Can you edit the entries below so that "header" becomes "footer" with nothing else altered, and leave out the pictures when you give them back?

[Items listed in a dataset]
* * *
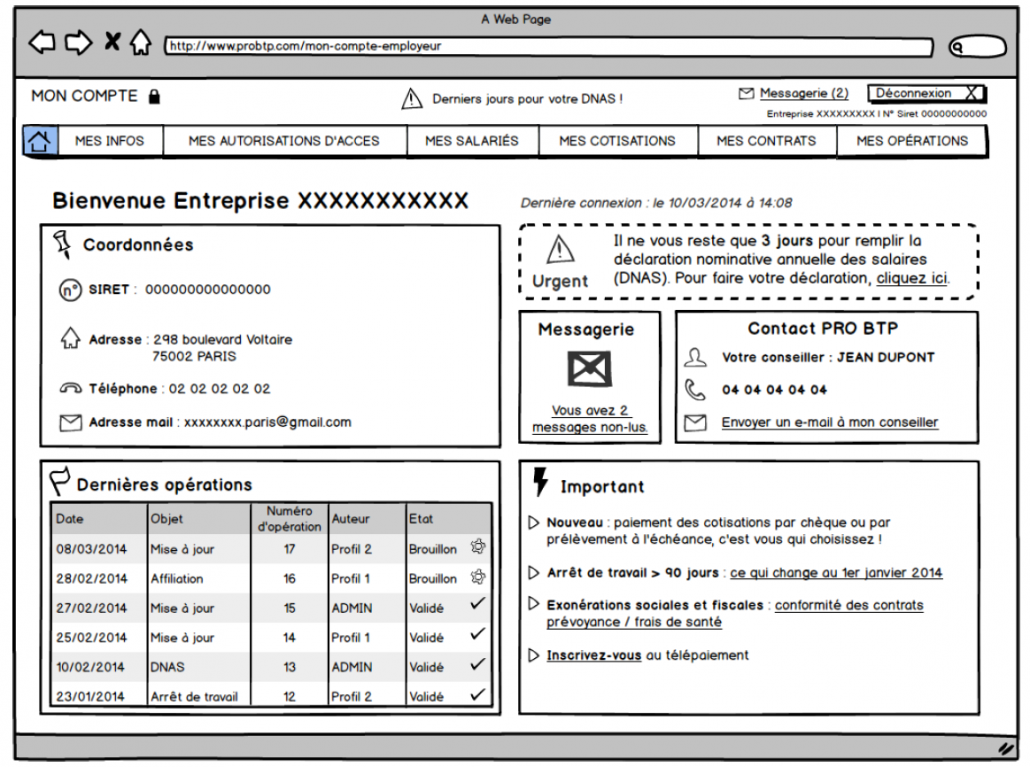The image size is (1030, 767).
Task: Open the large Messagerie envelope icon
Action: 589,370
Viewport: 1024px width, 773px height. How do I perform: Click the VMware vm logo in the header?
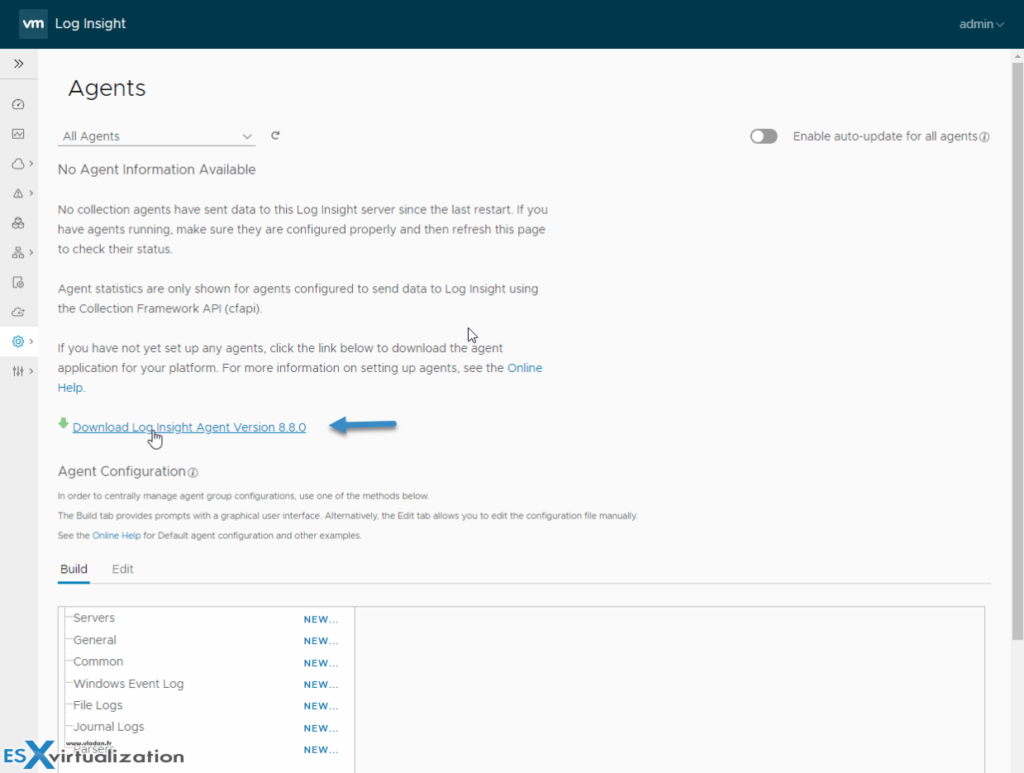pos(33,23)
* * *
Exercise result:
The image size is (1030, 767).
Task: Open the large Messagerie envelope icon
Action: 589,370
Viewport: 1024px width, 773px height. How do I perform: Click the VMware vm logo in the footer?
pos(33,23)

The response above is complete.